Strictly speaking it’s been 68 years but we get the idea.
For links to videos see the original IB Times report.
For the first time in 70 years, the full moon will rise on the day of the summer solstice. The rare astronomical event will occur on Monday (20 June 2016) and will be observed all around the world.
Solstices happen twice a year and correspond to the moment when the sun reaches its highest or lowest point from Earth as it orbits the Sun.
In the Northern Hemisphere, the June solstice marks the beginning of summer and is the longest day of the year, because it has the longest period of daylight. [Well, yes.]
Watch it as it happens
The full moon can generally be seen as a month comes to end, and mathematical models predict that it can only exactly fall on the day of a solstice every 15 years.
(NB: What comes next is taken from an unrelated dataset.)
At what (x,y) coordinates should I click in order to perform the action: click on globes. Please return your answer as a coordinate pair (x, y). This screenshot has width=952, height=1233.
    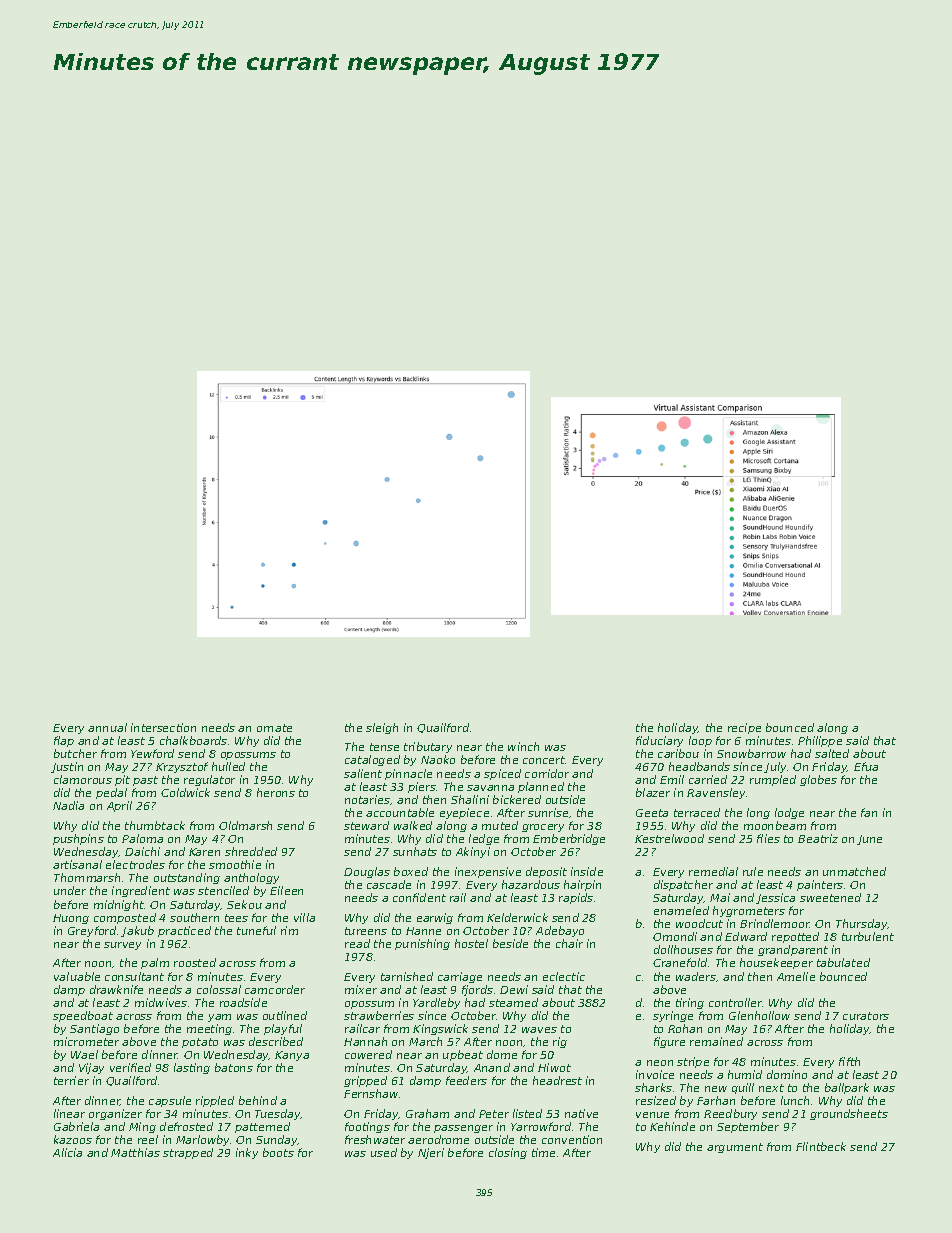
    Looking at the image, I should click on (818, 780).
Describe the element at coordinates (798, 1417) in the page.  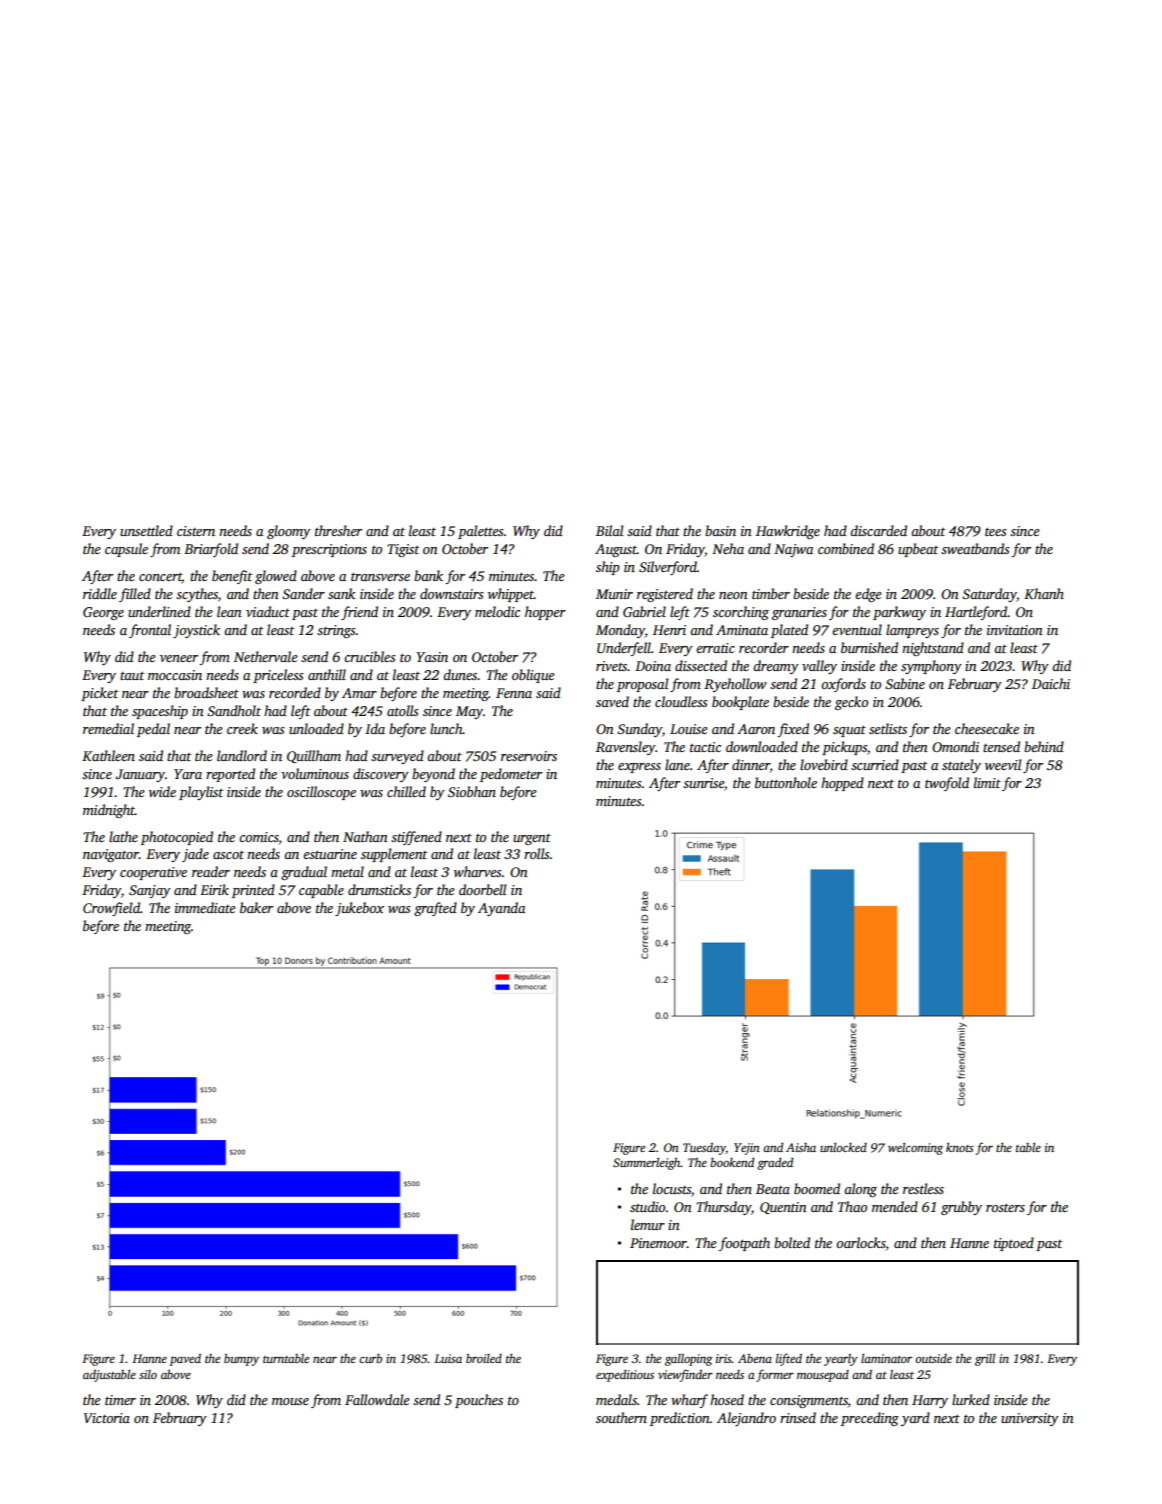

In reality, a full solstice moon in June has not been observed for a lot longer – since 1948, in fact.
Slooh’s astronomers will broadcast the event live from their community observatory in the Canaries and the result can be watched [see link below for details] on 20 June at 01:00 UK time.
Alternatively, viewers can also go to Slooh.com to watch the broadcast, snap and share photos, chat with other audience members, interact with the hosts and personally control Slooh’s telescopes.
During the event, astronomers will discuss the significance of the two events – the solstice and the full moon – happening at the same time. They will explore the importance of the solstice as a seasonal celebration in cultures across the world and throughout history.